Chimurenga has given birth to yet another fascinating and topical project: The Power Money Sex (PMS) Reader. From the outset, this merging of the theme of this year’s Open Forum with Chimurenga’s penchant for the provocative was bound to get noticed by writers and artists whose work centers on the same. Their goal is to form an open source archive of writing and art that engages with “the interwoven relationship between power, money and sex” and to do so by maximising the sharing potential of online media.
The project, established in collaboration with the Open Society Initiative for Southern Africa (OSISA), has already attracted the work of such creative luminarie as Aryan Kaganof, Jacob Dlamini, Sandile Dikeni, Tsitsi Dangarembga, John and Jean Comaroff and Zackie Achmat.
Read “Strangers from Underground” by Jacob Dlamini, excerpted from Native Nostalgia and published in the Power Money Sex Reader:
The rat occupies a special place in South African struggle mythology.

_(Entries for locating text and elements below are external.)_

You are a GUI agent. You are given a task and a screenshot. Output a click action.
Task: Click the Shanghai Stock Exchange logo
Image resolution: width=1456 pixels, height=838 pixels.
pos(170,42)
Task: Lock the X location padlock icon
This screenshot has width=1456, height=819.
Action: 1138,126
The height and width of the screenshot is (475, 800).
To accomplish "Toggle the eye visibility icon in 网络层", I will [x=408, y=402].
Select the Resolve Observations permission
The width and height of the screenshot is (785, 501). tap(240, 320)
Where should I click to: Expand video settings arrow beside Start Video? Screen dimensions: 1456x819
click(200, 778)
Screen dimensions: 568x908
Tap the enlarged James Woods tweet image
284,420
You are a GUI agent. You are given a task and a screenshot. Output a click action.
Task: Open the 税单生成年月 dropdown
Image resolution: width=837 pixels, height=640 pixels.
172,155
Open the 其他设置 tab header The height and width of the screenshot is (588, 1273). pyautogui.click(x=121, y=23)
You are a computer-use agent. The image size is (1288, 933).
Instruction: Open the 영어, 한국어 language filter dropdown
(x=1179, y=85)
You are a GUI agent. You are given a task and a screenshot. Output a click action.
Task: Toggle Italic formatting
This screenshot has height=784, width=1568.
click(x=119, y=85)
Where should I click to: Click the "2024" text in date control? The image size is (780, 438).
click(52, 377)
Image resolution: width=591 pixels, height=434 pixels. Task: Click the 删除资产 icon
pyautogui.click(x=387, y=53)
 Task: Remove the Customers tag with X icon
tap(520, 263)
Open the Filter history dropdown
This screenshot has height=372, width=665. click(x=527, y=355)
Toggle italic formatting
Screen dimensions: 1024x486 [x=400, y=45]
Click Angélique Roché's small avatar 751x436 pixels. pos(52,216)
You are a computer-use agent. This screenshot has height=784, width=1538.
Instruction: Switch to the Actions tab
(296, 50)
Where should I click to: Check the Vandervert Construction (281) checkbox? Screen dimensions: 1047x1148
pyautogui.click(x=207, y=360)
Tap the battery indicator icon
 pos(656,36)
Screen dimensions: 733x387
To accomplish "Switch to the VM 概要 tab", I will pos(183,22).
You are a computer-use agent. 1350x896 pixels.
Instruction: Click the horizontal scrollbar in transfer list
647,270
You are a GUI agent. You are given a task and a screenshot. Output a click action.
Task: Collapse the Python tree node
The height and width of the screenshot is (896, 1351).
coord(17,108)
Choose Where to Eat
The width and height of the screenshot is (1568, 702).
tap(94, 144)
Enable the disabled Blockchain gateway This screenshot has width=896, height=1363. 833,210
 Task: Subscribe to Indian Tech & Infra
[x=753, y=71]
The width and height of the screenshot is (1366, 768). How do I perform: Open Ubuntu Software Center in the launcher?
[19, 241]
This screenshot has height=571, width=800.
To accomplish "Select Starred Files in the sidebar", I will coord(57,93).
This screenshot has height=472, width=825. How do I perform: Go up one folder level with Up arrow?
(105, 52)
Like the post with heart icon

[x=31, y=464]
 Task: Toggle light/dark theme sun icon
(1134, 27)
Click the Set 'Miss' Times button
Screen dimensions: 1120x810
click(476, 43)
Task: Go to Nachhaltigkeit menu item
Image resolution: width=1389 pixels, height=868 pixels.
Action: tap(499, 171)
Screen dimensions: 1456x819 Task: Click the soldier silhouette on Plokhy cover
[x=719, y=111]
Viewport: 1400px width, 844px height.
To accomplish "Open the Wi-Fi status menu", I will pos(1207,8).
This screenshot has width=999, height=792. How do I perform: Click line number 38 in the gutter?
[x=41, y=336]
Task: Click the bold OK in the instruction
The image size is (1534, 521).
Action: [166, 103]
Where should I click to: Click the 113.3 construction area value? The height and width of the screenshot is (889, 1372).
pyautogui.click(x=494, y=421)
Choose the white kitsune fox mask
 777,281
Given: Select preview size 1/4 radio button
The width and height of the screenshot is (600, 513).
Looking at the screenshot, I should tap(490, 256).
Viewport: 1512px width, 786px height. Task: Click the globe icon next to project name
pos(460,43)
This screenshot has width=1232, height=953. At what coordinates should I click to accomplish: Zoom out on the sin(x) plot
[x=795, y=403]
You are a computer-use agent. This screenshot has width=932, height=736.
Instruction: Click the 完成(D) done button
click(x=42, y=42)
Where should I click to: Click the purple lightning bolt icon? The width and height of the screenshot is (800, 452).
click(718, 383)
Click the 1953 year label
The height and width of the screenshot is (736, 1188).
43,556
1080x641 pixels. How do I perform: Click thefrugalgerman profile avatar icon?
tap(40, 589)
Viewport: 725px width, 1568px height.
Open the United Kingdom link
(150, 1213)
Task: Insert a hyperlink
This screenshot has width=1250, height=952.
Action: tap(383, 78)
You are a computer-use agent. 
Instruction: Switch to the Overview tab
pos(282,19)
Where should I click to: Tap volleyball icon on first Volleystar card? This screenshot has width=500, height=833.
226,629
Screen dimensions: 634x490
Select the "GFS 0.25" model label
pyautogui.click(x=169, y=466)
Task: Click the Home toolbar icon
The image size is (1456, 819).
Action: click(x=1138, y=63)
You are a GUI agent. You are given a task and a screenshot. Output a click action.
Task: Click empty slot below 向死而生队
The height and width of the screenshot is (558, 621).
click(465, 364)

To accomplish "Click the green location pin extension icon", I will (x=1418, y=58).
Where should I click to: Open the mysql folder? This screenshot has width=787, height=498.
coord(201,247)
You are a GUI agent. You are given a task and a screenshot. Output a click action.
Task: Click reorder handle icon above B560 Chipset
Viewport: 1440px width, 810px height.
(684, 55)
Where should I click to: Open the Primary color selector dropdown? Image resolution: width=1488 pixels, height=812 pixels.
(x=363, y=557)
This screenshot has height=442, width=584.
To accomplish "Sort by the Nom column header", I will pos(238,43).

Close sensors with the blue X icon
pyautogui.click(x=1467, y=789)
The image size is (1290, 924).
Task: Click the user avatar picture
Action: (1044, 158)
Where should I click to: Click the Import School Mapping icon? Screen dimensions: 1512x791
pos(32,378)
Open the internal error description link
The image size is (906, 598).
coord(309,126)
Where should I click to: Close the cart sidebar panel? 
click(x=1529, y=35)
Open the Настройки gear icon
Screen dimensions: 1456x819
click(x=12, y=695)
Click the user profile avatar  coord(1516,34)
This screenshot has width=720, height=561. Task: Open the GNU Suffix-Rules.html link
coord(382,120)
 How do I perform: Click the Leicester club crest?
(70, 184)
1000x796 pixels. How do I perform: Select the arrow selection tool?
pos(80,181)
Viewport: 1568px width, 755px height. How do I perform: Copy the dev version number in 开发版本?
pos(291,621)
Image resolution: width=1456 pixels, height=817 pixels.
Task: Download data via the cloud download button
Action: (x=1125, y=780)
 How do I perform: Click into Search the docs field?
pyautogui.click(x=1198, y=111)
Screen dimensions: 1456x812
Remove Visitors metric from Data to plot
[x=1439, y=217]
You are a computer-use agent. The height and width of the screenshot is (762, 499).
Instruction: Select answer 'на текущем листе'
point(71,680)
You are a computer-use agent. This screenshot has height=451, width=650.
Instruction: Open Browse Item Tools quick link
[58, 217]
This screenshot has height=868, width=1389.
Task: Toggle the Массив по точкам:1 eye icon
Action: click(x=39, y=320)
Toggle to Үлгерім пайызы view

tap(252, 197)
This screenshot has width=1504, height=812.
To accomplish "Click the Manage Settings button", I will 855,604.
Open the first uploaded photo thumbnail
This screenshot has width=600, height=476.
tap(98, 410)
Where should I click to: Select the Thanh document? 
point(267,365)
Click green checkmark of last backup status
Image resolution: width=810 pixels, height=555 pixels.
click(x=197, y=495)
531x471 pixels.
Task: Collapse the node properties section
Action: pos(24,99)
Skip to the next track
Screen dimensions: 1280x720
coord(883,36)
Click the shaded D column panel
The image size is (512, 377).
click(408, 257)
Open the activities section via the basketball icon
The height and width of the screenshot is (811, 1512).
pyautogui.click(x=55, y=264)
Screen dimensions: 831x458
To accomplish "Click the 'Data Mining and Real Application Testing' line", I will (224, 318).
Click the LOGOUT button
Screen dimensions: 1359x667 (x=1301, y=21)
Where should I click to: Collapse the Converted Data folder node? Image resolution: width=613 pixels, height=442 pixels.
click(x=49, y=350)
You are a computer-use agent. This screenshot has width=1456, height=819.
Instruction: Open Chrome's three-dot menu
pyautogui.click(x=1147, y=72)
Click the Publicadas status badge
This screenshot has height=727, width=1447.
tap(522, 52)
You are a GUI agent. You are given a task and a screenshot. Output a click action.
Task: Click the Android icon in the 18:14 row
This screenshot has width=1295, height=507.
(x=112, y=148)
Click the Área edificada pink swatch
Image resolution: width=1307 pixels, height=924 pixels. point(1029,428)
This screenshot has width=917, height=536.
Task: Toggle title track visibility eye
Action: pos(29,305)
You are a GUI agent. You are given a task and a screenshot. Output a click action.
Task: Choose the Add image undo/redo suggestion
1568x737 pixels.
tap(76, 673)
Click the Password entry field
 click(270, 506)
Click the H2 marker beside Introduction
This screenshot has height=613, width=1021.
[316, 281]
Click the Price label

Igundwane, Nguni for rat, is what you call a scab; amagundwane is what you call scab labourers. In struggle-speak, to be a rat is to be a traitor, vermin. It is not uncommon to hear striking workers shout: ‘Bulalani amagundwane! Kill the scabs.’ It is also not uncommon to hear of people being hacked to death, thrown off trains, doused with petrol and set alight – all for being scabs and crossing the picket line. To be a rat, then, is to be forever marked for gruesome death.
I am not a scab and do not think I am marked for death. But there may be hacks who see my question of what it means to be nostalgic for a life lived under apartheid as a sign of treachery. To these people, my attempt to upset the neat master narrative of the struggle in which blacks suffered and struggled at the same, might constitute behaviour no different from a rat. If these readers were indeed to think that way about this book, it would be, for a township boy like me, an ironic case of hunter becoming the hunted.